→ **What the task asks**: Starting at the line containing "Open the three-dot more options menu" and ending at the last line of the material, write those lines out again with "menu" swapped for "panel" and nothing else changed.

→ **Given records**:
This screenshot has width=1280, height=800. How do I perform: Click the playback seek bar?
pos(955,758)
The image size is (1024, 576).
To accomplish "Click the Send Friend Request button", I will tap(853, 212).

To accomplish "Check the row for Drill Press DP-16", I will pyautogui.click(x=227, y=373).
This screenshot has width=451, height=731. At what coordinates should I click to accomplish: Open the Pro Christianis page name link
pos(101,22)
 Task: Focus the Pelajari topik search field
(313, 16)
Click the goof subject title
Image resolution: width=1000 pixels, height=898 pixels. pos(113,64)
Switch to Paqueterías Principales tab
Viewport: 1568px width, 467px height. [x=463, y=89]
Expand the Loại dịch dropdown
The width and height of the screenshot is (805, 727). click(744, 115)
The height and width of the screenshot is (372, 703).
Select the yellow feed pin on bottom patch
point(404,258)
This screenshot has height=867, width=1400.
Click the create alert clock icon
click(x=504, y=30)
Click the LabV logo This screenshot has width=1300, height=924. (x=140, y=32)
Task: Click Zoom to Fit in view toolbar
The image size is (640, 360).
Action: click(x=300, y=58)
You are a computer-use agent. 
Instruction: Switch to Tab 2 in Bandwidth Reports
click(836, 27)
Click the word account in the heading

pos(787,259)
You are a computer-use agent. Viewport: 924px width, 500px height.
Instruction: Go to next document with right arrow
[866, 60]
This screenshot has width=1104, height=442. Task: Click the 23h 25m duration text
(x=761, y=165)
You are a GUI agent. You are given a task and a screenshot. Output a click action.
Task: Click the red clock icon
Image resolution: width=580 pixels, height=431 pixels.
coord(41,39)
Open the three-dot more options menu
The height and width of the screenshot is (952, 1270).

→ **Full output**:
Open the three-dot more options panel
The height and width of the screenshot is (952, 1270).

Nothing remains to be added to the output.